L’utilisation des services de parking et de rémunération par clic est-elle systématiquement condamnée en UDRP ? Qui a la maîtrise du nom de domaine et de son utilisation ? Quand cette pratique révèle-t-elle un acte de cybersquatting ? Telles sont quelques unes des questions que nous aborderons dans ce dossier en 3 parties consacré aux sites parking.
De nombreux opérateurs français et étrangers offrent aujourd’hui la possibilité aux titulaires de noms de domaine de les parquer et de les faire fructifier grâce à un service de rémunération au clic.

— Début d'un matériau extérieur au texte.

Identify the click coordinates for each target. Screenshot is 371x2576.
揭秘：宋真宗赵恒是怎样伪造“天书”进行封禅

En pratique, le titulaire du nom de domaine parque ce dernier chez un fournisseur de parking qui génère une page incorporant des liens commerciaux. Lorsqu’un internaute clique sur ces liens commerciaux, il déclenche une rémunération répartie entre le fournisseur de services et le titulaire du nom de domaine.
L’utilisation des services de parking et de rémunération par clic soulève, dans la pratique UDRP, un certain nombre de questions. Une analyse des décisions rendues sous l’égide du Centre d’arbitrage et de médiation de l’OMPI et du National Arbitration Forum pour les affaires commencées en 2008 permet d’offrir un éclairage sur la tendance UDRP actuelle.

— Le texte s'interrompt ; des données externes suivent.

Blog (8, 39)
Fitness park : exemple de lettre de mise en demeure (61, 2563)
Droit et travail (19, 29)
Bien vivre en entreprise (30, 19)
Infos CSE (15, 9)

Un constat s’impose : l’utilisation des services de parking et de rémunération par clic est a priori une pratique légitime dès lors qu’elle est exercée en conformité avec les principes UDRP(I) (publié sur DomainesInfo.fr le 11 mars 2009).
L’analyse des décisions révèle que la question du contrôle du nom de domaine et de l’utilisation qui en est faite apparaît de manière récurrente (II) (publié sur DomainesInfo.fr le mercredi 18 mars 2009).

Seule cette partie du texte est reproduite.